## TEXT PASSAGE
==============================

In 1869 Blunt married Lady Anne Noel, daughter of the Earl of Lovelace and Ada Lovelace, and granddaughter of Lord Byron. Together the Blunts travelled through Spain, Algeria, Egypt, the Syrian Desert, and extensively in the Middle East and India.

=== Horse breeding ===

Based upon pure-blooded Arabian horses they obtained in Egypt and the Nejd, the Blunts co-founded Crabbet Arabian Stud. They later bought a property near Cairo named Sheykh Obeyd as their horse-breeding base in Egypt.

=== Anti-imperialism, beliefs and politics ===
Blunt was generally anti-imperialist as a matter of belief. In 1882, He championed the cause of Urabi Pasha, which led to him being barred from Egypt for four years. Blunt remained vigorously opposed to colonial expansion, writing three books outlining his views: The Secret History of the English Occupation of Egypt... (1907), Gordon at Khartoum (1911), and My Diaries: Being a Personal Narrative of Events, 1888–1914 (2 vols. 1919–1920). Historian Robert O. Collins, who worked closely with British civil servants, described Blunt as "The most vigorous English advocate of Egyptian nationalism" and cautioned against using Blunt's work uncritically.

==============================

## INFORMATION
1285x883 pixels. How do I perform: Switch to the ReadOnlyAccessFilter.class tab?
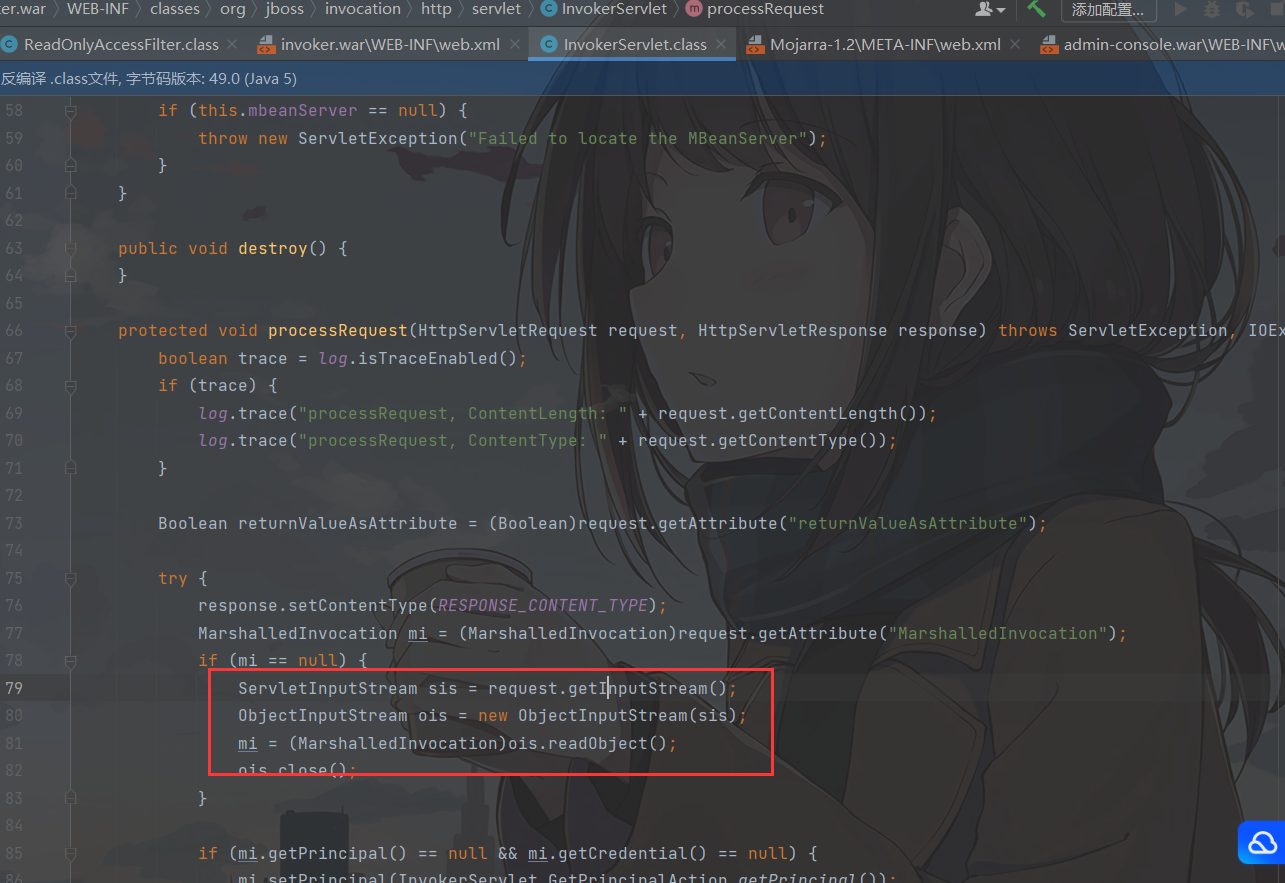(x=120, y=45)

==============================

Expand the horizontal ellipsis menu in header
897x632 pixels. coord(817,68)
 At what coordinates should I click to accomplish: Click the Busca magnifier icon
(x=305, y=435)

==============================

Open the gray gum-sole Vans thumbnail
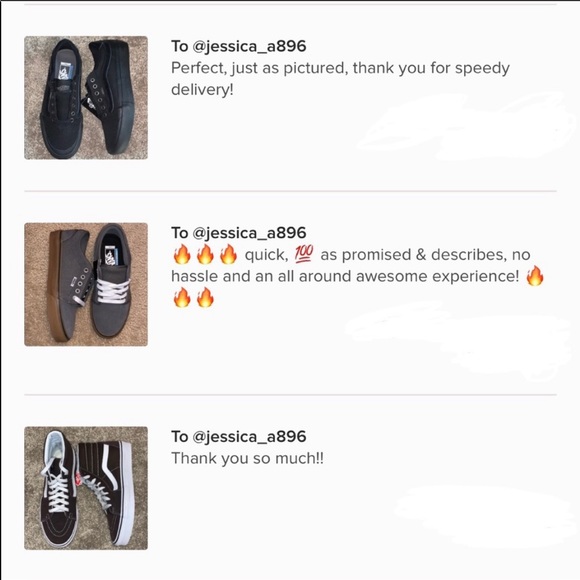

==============================

## PROBLEM DESCRIPTION
In the text about Blunt, what was the name of the property near Cairo that the Blunts bought for breeding horses in Egypt?

## YOUR RESPONSE
Sheykh Obeyd